= Thomas Whittemore =

American scholar and archaeologist

Thomas Whittemore (January 2, 1871 – June 8, 1950) was an American scholar and archaeologist who founded the Byzantine Institute of America. His close personal relationship with Mustafa Kemal Atatürk, founder and the first president of the Turkish Republic, enabled him to gain permission from the Turkish government to start the preservation of the Hagia Sophia mosaics in 1931.

== Early life ==
Thomas Whittemore was born in the Cambridgeport neighborhood of Cambridge, Massachusetts, on January 2, 1871. He earned a Bachelor of Arts degree in English literature from Tufts College in 1894. He taught English Composition at Tufts for a year and then studied at Harvard Graduate School of Arts and Sciences. He also taught courses in the fine arts at New York University and Columbia University.

==Professional activities==
From 1911 until his death Whittemore served as American representative on the Egyptian Exploration Fund.

Whittemore worked in various capacities to provide relief to Russian refugees during World War I and following the Russian Revolution. He spent 8 months in Russia in 1915-16 and reported on conditions there when he returned to New York to organized shipments of supplies. He was a member of the U.S.-based Russian Relief Commission and a committee for war relief organized by Grand Duchess Tatiana Nikolaovna.

== Byzantine studies ==
In 1929, Whittemore founded the Byzantine Library of Paris and, in 1930, the Byzantine Institute of America, whose mission was to "conserve, restore, study, and document" the monuments and artworks of the Byzantine world. The list of sponsors of the new venture, according to renowned architectural historian William L. MacDonald, "reads like a who's who of art, aristocracy, and money. Whittemore's message was that Christian art in the Near East, especially in Constantinople, was unknown, utterly magnificent, equal or superior to Western medieval art, and ought to be revealed and understood." In 1931, Whittemore traveled with the institute to Istanbul with the permission of Mustafa Kemal Atatürk to oversee the removal of plaster covering the Byzantine mosaics in Hagia Sophia. Of the radical and sudden transformation of Hagia Sophia from an active mosque to a secular museum in 1931 he wrote: "Santa Sophia was a mosque the day that I talked to him. The next morning, when I went to the mosque, there was a sign on the door written in Ataturk's own hand. It said: 'The museum is closed for repairs'"

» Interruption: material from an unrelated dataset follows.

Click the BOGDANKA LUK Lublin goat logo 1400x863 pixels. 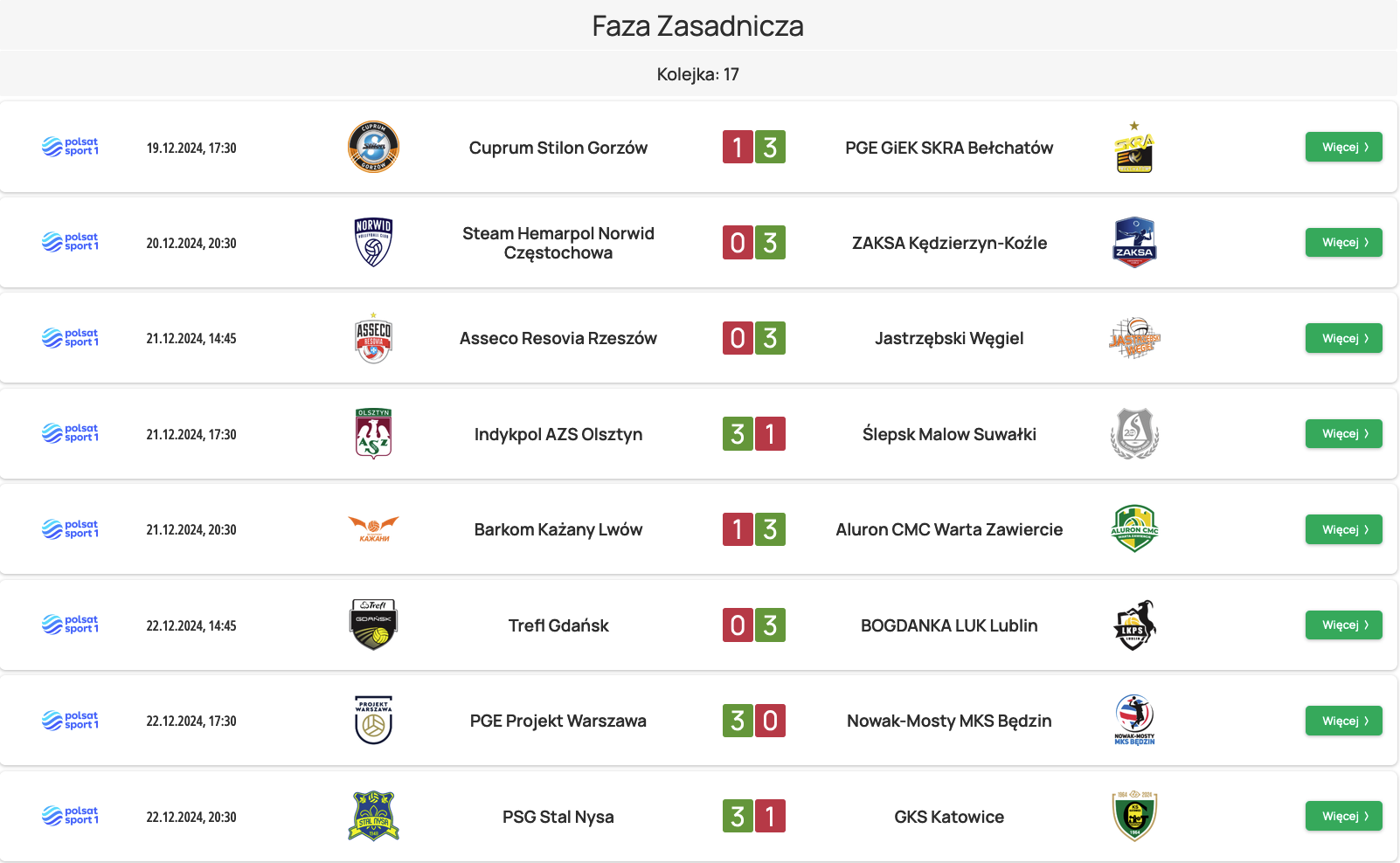point(1134,625)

In 1934, Harvard University appointed him keeper of Byzantine coins and seals at the Fogg Art Museum for a year. He also accepted a presidential appointment to represent the United States at the Byzantine Conference in Sofia in September of that year.

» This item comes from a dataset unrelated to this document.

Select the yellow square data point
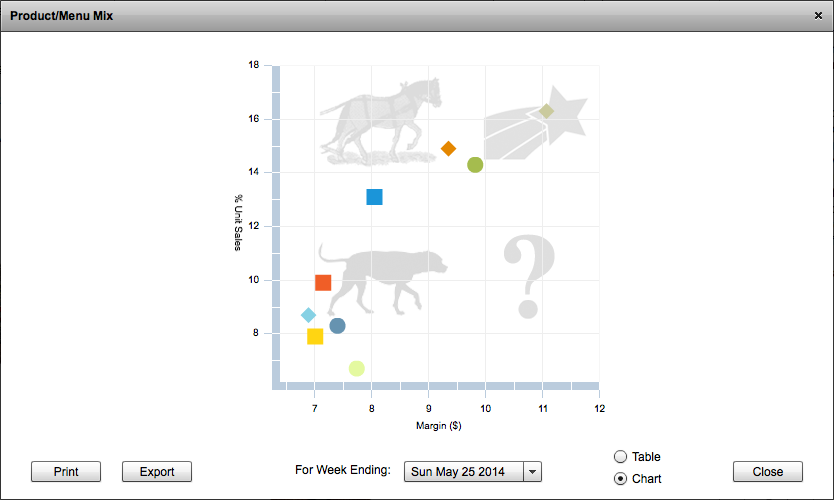Viewport: 834px width, 500px height. pos(315,337)
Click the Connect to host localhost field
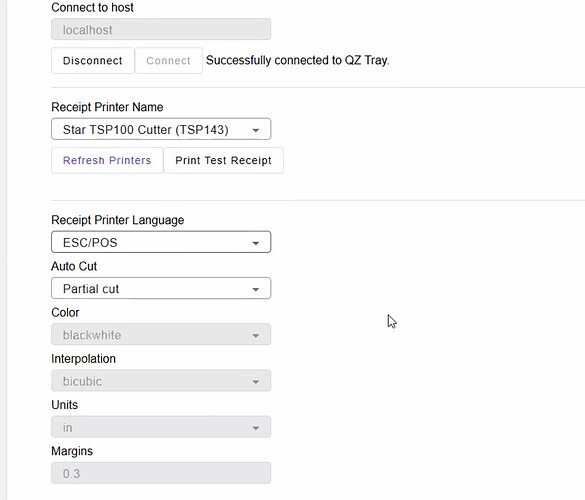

His work was widely reported in the United States. In 1942, the New York Times noted his return to Istanbul for his "ninth year in uncovering Byzantine mosaics in the St. Sophia Museum".

Beginning in 1948, he sponsored a program for the restoration of the mosaics in the Chora Church in Istanbul.

== Awards and honors ==
- Brown University awarded him an honorary degree of Doctor of Laws in 1950.
- Asteroid 931 Whittemora, discovered by French astronomer François Gonnessiat at Algiers Observatory in March 1920, was named in his honor. The was mentioned in The Names of the Minor Planets by Paul Herget in 1955 (H 90).

== Death ==
On June 8, 1950, he suffered a heart attack while visiting the U.S. Department of State in Washington, D.C. He was buried in Mount Auburn Cemetery in Cambridge, Massachusetts.